## AIM 1
According to the Details Week article, how many bug fixes and improvements did the team push in two weeks?

## QUOTED PASSAGE
+---+

Photograph of Philip Wang
Morgan Smith

A few weeks ago, our EPD team (Engineering, Product, and Design) decided to test a new kind of sprint: Details Week. Or as we nicknamed it internally: Details & Thrive! 

This sprint was entirely focused on the details of the Gather experience. And in just two weeks, the team pushed 116 bug fixes and improvements to the platform. Seriously, give them a round of applause! 👏 

To celebrate the hard work that went into this sprint, Liz George, Head of Community at Gather, sat down with three members of the team to give a look behind the scenes. 

Watch the recording of the livestream here, or read the transcript below. 

Liz: Hi everyone, I’m Liz George, Head of Community here at Gather. I’m gonna go ahead and throw it over to the team to do some introductions. 

Justin: Hi everybody, I’m Justin Key and I’m a Product Manager here at Gather, and I’m based in Seattle. In a nutshell, my job as a Product Manager is to set the vision, strategy, and feature requirements for the products that we build. And then partner with Design and Engineering, and other internal and external stakeholders to bring those products to market. 

Josh: Hey everyone, I’m Josh. I’m an Engineering Manager on the Core App team, based in Vancouver. And as Justin said, we work closely with Product and Design to execute on the user-facing features that we build. 

Lau: And I’m Lau. I lead the Design team here at Gather. Our challenges lie within everything from interaction design to visual and brand. Also working with Engineering and Product to define those problems in a super user-centric way. 

Liz: Awesome! In the spirit of remote work, I think it’d be great if everybody could share our locations. I’m in the San Francisco Bay Area. 

Lau: I usually work from Toronto, Canada, but right now I’m in Dublin, Ireland. 

Josh: As I mentioned, I’m usually in Vancouver, but right now I’m in San Francisco. 

Justin: I’m based in Seattle. 

Liz: Alright, let’s jump right in. For any new users here, tell us what Gather is and generally what the product team is focused on right now. 

Justin: At a super high level, Gather helps distributed or remote teams build digital spaces that bring everyone together and make virtual interactions feel more human. When our customers are using their virtual space (their virtual office), whether they’re collaborating in meetings, coworking, stopping by somebody’s virtual desk, connecting with their team becomes more of an energizing experience where productive work, collaborative work, and company culture can happen no matter where their team members are based. 

In terms of some of the things we’re working on, some examples coming up are enhancements to our meeting experience, including features like screen recording and more in-depth calendar integrations to help our users schedule meetings and participate in meetings on Gather. Along with fun improvements to our desktop app, and upcoming next year is an all new Gather mobile app, which we’re super excited about!

Lau: Yea, definitely everything that Justin has outlined. I kind of want to put a spin on the design focus of this. Gather’s design challenges within the platform itself are really interesting, and I think that they’re really different from anything that’s out there.

+---+

Raw records:

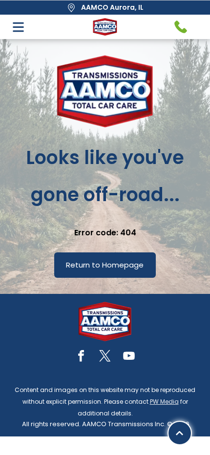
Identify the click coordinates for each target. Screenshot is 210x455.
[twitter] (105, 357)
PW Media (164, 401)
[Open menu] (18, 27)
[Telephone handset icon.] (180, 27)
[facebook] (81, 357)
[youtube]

+---+

## AIM 2
Rewrite the lines of the listing starting at the line that contains "[Open menu] (18, 27)" and ending at the last line of the listing, with "menu" replaced by "navigation" and all else unchanged.

## WORKED SOLUTION 1
116

## WORKED SOLUTION 2
[Open navigation] (18, 27)
[Telephone handset icon.] (180, 27)
[facebook] (81, 357)
[youtube]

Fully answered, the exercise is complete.